# Value of used equipment.



## Riverderwent (May 23, 2013)

redsnow said:


> Good deal or not?


I would not pay that much for the equipment you listed used.


----------



## Dave1958 (Mar 25, 2013)

Get a book, and compare it to retail. As to smokers, I don't know the life of one, as mine is 5 years. Hive tools, I keep planting several a year, but never got a harvest. If the woodenware isn't dry rotted good paint its has value. Value is what is worth to you, vs buying, building, painting new. Manufacturer makes profit, so IMO no woodenware is worth price of new, unless it is new. My $.02


----------



## beeware10 (Jul 25, 2010)

sitting for 2 yrs they may have been eaten up by wax worms or have dry combs. red flag to me is bees don't freeze out. there's another reason they died.


----------



## awebber96 (May 28, 2012)

Not a good deal, IMO. Especially not if all the tools are extras for you. I bought a similar package to get started years ago..for $100...from someone who was tried of dead outs. And if it's like mine, whatever comb there was is likely so chewed up by wax moths that it's worthless.

DATA EXCERPTS.
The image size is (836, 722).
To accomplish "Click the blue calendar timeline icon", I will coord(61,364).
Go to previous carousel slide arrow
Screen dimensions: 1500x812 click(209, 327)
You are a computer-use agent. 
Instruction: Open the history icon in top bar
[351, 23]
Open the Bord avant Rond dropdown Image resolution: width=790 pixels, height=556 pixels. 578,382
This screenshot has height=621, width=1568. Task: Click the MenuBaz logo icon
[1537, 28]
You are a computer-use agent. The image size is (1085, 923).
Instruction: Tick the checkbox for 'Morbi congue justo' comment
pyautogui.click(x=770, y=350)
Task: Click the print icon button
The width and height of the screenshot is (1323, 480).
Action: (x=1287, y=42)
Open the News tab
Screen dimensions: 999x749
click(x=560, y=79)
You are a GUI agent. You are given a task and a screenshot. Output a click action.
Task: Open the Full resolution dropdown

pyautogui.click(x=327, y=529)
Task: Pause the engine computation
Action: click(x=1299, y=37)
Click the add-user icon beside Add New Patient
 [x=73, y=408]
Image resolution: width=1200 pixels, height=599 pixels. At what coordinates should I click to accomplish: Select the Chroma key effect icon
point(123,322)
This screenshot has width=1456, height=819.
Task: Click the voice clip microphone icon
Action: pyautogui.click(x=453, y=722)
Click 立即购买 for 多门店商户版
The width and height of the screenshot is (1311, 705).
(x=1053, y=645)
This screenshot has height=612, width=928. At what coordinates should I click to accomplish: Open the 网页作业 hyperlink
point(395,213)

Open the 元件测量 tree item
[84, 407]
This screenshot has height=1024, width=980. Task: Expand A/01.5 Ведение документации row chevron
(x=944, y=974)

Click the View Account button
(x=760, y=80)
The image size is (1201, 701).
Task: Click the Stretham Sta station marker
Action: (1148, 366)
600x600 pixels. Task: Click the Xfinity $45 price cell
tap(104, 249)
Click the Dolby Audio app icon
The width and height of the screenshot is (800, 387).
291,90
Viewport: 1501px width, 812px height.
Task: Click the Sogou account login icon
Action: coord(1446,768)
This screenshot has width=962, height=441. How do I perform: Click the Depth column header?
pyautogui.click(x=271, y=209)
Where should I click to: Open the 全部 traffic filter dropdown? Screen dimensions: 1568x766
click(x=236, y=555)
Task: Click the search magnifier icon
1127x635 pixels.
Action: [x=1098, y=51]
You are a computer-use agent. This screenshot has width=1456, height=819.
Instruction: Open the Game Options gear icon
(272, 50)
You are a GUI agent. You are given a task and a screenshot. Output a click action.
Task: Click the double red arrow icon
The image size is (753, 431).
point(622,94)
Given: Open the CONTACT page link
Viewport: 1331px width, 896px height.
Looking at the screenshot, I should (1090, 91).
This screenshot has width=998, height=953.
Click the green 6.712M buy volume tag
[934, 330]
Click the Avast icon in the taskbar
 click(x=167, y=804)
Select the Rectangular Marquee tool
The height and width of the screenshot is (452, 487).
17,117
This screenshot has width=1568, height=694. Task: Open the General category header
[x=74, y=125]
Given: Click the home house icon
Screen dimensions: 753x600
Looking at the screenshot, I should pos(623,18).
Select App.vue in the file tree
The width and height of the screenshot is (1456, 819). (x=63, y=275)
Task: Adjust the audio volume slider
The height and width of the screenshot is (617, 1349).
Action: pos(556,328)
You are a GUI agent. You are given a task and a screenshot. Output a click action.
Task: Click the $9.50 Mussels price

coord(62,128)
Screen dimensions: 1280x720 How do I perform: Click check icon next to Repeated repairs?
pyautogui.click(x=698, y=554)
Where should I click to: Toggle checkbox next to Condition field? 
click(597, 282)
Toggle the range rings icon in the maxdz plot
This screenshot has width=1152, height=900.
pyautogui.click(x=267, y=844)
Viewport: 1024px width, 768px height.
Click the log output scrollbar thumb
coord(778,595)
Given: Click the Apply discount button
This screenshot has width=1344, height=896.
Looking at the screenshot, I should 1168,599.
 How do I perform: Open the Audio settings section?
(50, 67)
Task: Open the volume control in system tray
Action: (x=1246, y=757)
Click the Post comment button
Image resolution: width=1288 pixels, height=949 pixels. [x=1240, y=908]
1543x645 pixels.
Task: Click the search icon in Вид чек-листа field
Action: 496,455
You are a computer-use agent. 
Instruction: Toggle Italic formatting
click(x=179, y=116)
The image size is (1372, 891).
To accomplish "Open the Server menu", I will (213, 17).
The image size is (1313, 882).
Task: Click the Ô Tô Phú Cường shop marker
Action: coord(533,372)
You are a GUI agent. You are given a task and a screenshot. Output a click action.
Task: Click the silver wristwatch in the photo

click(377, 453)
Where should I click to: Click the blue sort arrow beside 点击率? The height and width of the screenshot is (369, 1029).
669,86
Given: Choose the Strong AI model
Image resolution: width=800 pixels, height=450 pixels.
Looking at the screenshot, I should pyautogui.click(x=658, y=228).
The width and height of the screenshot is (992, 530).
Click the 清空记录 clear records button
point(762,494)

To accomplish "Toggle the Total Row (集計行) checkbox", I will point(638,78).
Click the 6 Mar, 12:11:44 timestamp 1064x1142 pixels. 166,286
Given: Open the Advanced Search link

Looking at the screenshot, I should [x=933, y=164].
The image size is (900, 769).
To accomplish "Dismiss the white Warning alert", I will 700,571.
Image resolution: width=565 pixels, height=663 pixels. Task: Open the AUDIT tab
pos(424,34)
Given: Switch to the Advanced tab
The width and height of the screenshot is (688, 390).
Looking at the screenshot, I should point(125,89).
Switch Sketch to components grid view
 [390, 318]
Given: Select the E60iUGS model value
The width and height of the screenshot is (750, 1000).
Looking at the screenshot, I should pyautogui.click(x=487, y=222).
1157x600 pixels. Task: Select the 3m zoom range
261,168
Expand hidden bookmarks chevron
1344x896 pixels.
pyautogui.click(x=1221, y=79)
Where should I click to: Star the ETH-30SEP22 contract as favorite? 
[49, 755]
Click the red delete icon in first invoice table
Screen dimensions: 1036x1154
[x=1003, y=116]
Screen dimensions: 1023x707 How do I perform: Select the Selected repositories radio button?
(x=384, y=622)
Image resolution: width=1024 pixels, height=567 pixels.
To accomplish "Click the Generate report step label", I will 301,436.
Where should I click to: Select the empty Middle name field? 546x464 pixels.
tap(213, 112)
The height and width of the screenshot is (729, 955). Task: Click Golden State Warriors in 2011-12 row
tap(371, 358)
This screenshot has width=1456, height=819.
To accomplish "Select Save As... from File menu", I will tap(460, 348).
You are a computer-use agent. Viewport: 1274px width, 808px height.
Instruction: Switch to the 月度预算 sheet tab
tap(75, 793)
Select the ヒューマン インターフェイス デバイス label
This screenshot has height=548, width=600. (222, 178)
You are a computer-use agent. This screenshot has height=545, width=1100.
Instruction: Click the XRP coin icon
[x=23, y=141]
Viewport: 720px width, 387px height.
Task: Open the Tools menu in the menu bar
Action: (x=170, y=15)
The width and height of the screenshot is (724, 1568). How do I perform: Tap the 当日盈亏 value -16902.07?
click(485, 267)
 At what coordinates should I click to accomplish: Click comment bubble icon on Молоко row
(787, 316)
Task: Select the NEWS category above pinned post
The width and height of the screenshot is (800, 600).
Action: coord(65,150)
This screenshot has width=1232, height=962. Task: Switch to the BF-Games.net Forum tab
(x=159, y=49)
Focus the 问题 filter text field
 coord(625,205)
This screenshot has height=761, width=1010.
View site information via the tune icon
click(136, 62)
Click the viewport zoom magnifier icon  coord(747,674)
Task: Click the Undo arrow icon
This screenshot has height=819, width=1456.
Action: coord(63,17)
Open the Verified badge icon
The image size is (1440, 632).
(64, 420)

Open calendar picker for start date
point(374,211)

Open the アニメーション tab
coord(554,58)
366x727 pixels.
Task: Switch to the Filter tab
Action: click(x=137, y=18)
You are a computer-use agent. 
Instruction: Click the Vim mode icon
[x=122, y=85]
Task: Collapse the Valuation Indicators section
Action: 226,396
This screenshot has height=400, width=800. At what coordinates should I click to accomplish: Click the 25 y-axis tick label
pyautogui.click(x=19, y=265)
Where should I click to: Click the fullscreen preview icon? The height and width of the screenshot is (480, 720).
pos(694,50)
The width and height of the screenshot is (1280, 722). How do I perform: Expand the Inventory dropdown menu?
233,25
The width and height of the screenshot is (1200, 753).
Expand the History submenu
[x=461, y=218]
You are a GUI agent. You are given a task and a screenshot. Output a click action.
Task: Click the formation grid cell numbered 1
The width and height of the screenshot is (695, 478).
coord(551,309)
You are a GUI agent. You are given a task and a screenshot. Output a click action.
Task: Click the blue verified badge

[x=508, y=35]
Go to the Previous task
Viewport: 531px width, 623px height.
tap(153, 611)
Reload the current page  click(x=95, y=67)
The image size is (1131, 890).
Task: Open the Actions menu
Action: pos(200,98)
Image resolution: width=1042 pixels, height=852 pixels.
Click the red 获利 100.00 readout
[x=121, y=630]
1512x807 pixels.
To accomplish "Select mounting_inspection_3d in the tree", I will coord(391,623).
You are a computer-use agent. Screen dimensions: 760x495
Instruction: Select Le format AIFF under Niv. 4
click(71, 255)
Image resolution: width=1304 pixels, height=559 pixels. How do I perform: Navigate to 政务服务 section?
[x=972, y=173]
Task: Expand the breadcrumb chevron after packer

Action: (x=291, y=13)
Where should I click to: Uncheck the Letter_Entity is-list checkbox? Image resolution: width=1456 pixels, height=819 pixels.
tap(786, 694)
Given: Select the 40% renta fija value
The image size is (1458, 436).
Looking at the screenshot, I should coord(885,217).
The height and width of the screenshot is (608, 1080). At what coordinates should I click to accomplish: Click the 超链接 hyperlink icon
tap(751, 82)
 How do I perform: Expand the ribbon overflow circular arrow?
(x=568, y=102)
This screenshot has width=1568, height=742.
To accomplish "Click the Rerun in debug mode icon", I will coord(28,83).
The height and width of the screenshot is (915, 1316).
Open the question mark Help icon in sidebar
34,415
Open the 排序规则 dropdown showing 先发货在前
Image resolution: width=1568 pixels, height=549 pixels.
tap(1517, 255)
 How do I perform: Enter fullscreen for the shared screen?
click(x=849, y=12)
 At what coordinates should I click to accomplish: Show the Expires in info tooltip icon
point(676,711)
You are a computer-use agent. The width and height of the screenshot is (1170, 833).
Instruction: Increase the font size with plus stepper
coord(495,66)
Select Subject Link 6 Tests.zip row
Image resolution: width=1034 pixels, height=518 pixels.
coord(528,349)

REQUIREMENTS.
#1 Answer these questions from the used-equipment thread, one answer per line and marked the same way:
(a) How old does Dave1958 say his smoker is?
(b) According to beeware10, how long had the equipment been sitting?
(c) How much did awebber96 pay for a similar starter package?
#2 List every username that appears as a post heading in the used-equipment thread.

WORKED SOLUTIONS.
#1
(a) 5 years
(b) 2 years
(c) $100

#2
Riverderwent
Dave1958
beeware10
awebber96